Durante anos, a Antártida foi símbolo de alerta climático: gelo derretendo, plataformas se fragmentando e impactos diretos no nível do mar. Por isso, quando novos dados começaram a indicar um aumento na massa de gelo, a surpresa foi imediata. Mas, como costuma acontecer em ciência, a primeira leitura não conta toda a história — e o que está por trás desse fenômeno é bem mais complexo do que parece.
Uma mudança inesperada detectada do espaço
As observações mais recentes vieram de satélites utilizados em estudos financiados pela Agência Espacial Europeia, com resultados publicados na revista Nature Communications Earth & Environment. Esses dados mostram que, a partir de 2020, houve uma inversão temporária na tendência histórica do continente.
Durante boa parte das últimas décadas, a Antártida vinha perdendo gelo de forma constante. Estimativas indicam perdas significativas ano após ano, especialmente em regiões mais vulneráveis. No entanto, entre 2020 e 2024, os números apontaram algo diferente: um ganho médio de massa de gelo.
Esse aumento foi suficiente, inclusive, para reduzir temporariamente o ritmo de elevação do nível do mar global. À primeira vista, poderia parecer uma boa notícia — quase como um sinal de recuperação natural.
Mas a realidade não é tão simples.
Como o gelo aumenta enquanto o problema continua
O ponto central para entender esse fenômeno está em separar dois processos que acontecem ao mesmo tempo, mas com efeitos opostos.
Por um lado, os glaciares continuam perdendo gelo. Esse processo ocorre quando grandes blocos se desprendem ou quando o fluxo de gelo em direção ao oceano se acelera. Em várias regiões, esse movimento não só continua como apresenta sinais de intensificação.
Por outro lado, houve um aumento significativo nas nevadas sobre o continente nos últimos anos. Essa neve se acumula sobre o solo, se compacta e acaba adicionando massa ao manto de gelo.
O resultado é uma espécie de equilíbrio temporário — ou até positivo — no balanço geral. Entra mais gelo por cima do que sai pelas bordas. Mas isso não significa que o sistema esteja saudável.
Na prática, é como se a superfície estivesse sendo “reabastecida” enquanto a estrutura interna continua sob pressão.
Um efeito climático que parece contraditório
Esse comportamento pode parecer estranho, mas tem explicação dentro da própria lógica do clima global. Um planeta mais quente consegue reter mais umidade na atmosfera.

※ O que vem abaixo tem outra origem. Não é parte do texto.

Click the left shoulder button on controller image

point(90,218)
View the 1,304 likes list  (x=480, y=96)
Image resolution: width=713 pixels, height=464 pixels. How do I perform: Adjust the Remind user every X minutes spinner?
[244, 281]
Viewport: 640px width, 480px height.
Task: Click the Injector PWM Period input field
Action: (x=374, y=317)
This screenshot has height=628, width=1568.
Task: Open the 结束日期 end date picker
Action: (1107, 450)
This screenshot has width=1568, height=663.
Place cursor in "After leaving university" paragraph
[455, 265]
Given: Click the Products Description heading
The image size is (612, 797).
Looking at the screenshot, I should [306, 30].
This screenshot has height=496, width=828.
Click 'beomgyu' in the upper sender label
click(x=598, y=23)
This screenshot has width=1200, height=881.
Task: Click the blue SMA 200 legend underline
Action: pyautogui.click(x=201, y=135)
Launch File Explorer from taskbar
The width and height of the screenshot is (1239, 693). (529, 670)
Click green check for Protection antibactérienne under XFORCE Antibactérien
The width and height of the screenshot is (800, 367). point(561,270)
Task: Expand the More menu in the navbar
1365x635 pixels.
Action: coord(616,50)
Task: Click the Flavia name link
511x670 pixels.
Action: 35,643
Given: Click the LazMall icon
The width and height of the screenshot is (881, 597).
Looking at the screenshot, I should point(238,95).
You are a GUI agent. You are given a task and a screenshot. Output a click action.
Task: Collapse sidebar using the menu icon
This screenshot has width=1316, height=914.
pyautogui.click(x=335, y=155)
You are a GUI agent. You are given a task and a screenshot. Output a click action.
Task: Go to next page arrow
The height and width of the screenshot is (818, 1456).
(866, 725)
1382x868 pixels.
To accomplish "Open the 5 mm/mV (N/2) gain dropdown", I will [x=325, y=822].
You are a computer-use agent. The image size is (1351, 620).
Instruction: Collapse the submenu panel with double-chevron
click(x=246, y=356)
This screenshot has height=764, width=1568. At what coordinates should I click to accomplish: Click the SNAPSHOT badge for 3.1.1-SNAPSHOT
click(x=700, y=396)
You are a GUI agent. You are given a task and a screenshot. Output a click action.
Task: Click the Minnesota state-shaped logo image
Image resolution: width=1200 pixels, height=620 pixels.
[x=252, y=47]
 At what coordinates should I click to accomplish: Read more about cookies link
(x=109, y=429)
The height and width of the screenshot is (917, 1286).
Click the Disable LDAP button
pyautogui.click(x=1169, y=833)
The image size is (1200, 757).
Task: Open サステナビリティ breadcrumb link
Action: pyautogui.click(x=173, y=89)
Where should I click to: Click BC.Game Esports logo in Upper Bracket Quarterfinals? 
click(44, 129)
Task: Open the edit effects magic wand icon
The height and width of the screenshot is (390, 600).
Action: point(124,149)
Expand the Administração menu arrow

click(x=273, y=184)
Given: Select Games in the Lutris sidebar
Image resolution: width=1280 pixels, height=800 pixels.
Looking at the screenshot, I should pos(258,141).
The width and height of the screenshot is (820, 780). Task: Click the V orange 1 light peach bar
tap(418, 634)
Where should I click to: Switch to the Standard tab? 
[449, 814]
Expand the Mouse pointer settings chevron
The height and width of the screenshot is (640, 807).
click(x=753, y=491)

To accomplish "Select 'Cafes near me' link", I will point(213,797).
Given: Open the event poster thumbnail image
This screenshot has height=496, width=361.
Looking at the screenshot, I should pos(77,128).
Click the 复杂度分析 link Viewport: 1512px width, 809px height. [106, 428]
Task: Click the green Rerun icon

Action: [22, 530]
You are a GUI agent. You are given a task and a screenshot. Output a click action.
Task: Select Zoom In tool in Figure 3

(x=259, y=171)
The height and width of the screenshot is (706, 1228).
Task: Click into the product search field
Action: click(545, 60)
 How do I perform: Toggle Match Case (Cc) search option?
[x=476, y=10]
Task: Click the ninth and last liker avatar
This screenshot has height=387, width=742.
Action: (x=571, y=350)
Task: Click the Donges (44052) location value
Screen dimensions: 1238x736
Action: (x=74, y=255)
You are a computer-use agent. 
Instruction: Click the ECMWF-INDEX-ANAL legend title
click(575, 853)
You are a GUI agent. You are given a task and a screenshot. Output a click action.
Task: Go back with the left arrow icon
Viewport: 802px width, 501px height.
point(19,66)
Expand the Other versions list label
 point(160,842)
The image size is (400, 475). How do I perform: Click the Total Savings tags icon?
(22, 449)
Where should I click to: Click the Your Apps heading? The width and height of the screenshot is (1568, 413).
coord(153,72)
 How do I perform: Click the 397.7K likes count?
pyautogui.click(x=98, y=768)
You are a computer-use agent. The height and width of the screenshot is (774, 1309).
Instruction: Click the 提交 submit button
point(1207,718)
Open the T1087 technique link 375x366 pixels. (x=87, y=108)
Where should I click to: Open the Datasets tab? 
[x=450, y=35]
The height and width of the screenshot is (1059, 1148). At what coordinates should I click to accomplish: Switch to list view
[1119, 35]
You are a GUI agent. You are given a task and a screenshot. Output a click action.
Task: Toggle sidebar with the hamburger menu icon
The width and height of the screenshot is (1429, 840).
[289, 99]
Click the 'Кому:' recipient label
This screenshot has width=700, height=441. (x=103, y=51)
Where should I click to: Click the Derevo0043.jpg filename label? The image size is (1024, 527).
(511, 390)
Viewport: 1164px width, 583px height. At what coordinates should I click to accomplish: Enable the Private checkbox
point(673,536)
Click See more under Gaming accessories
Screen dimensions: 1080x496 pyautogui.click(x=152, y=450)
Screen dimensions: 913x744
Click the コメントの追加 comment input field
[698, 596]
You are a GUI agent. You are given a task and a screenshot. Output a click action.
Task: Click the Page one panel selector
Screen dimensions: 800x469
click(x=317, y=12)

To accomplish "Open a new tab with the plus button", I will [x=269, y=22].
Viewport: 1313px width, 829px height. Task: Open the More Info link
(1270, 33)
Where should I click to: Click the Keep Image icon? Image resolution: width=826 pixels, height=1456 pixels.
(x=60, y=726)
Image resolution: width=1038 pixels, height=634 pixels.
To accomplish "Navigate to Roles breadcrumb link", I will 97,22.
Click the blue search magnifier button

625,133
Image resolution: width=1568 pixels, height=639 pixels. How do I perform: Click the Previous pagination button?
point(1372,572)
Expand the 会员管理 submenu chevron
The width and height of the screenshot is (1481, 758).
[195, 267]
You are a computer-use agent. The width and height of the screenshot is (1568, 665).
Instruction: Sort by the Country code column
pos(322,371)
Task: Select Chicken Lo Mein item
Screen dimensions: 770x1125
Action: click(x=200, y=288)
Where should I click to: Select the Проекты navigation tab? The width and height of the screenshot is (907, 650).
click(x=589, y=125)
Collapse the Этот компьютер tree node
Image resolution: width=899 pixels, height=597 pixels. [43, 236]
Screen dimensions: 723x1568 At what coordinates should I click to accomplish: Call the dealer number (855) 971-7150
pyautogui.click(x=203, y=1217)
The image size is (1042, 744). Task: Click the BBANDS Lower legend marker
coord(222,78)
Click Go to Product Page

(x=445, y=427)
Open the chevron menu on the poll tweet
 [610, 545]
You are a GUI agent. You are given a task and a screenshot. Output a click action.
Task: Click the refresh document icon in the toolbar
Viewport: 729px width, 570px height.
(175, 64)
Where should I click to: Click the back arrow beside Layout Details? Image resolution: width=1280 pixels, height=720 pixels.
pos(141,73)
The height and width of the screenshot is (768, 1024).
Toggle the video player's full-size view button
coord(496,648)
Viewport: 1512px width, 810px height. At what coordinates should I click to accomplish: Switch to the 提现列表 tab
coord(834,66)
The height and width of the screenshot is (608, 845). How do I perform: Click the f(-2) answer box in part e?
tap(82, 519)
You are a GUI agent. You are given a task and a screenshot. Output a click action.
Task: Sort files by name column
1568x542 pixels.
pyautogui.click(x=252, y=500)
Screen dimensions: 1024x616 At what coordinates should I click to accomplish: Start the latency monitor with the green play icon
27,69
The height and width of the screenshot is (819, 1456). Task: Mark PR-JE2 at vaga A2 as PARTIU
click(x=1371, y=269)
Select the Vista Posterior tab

Quando essa umidade chega a regiões extremamente frias, como a Antártida, ela se transforma em neve — e em grandes quantidades. Ou seja, o aquecimento global pode, paradoxalmente, aumentar as nevadas em certos pontos do planeta.
Isso não reduz o problema climático. Apenas altera a forma como ele se manifesta.

Nem todo gelo responde da mesma forma
Outro ponto importante é entender que o gelo antártico não é uniforme. Existe uma diferença fundamental entre o gelo continental — aquele que está sobre terra firme — e o gelo marinho, que flutua ao redor do continente.
O estudo se concentra no gelo continental, cuja perda impacta diretamente o nível do mar. Já o gelo marinho tem mostrado tendências preocupantes, com reduções recentes em sua extensão.
Ou seja, enquanto uma parte do sistema apresenta ganho temporário de massa, outra continua em declínio.
Por que os cientistas pedem cautela
Os pesquisadores são claros ao interpretar esses dados: não se trata de uma recuperação do sistema climático. O aumento observado pode ser temporário e depende de condições específicas, como as nevadas intensas registradas nos últimos anos.
Se esse padrão mudar — e os glaciares continuarem perdendo gelo — o balanço pode voltar rapidamente ao negativo.
A Antártida concentra cerca de 90% do gelo do planeta. Qualquer mudança sustentada ali tem impacto direto no nível dos oceanos, nas correntes marítimas e no clima global.
No fim das contas, o que os dados mostram não é estabilidade, mas um sistema cada vez mais imprevisível.
A Antártida pode até parecer estar crescendo por fora.
Mas, por dentro, os sinais de alerta continuam ativos.